I saved the z-scored version of the test set with another name: z_scored_test_data
. I sometimes make long-ish variable names to dummy-proof things for myself. Create a version of the test dataset without z-scores. Combine this with the z-scored data using cbind
and sort by variable name using order
so z-scored & original versions of each variable are adjacent.

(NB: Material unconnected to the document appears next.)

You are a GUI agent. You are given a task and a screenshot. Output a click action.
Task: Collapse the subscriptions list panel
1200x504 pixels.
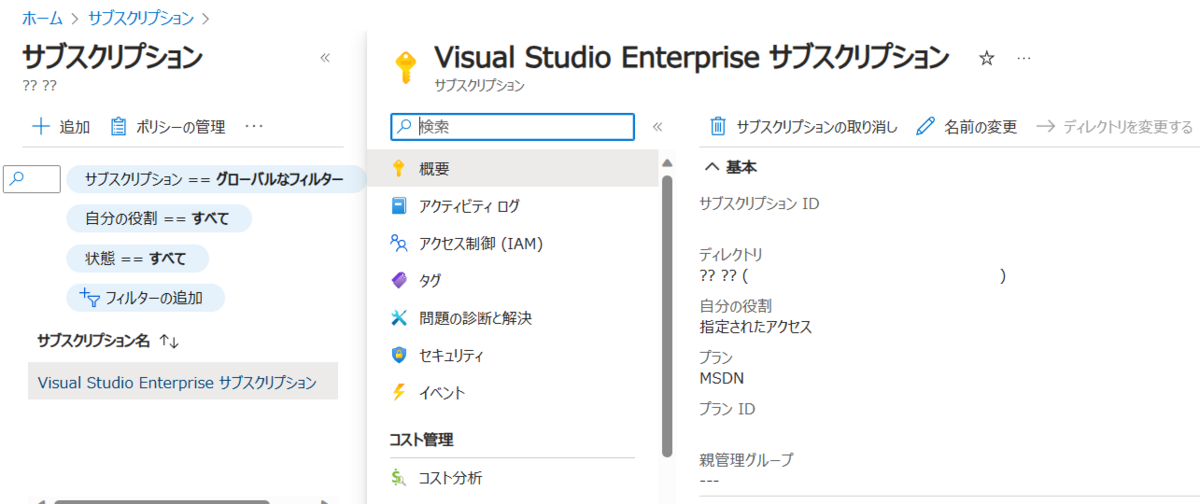pos(325,58)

Then create a decoder that is a list of dataframes, one dataframe for each law subcategory. Each dataframe in the list contains one column of z-sores and one column of original values (total count of laws in a given subcategory) for each law subcategory. Use list.save
from the rlist
package to save the output to a file. A copy of the decoder, zscore_decoder.rds
, can be found in the data file of the associated GitHub repository.
z_scored_test_data <- ml_lawsubcategories_test
no_z_scores <- gunlawsevensplit[,c(1:2,137:186)] %>%
subset(year %in% c(2000,2002,2004,2006,2008,2010,2012,2014,2016)) %>%
.[,-c(1,2)]
names <- names(cbind(no_z_scores, z_scored_test_data))
z_score_codes <- cbind(no_z_scores, z_scored_test_data) %>%
.[ , order(names)] %>%
.[,-c(25,26)]
names2 <- names(z_score_codes)
z_score_codes <- z_score_codes %>%
mutate_each_(funs(as.character(.)), names2) %>%
mutate_each_(funs(as.factor(.)), names2)
decoder <- list()
j = 1
k = 2
for (i in 1:49){decoder[[i]] <- unique(z_score_codes[,c(j, k)])
j = j+2
k = k+2
}
list.save(decoder, "zscore_decoder.rds")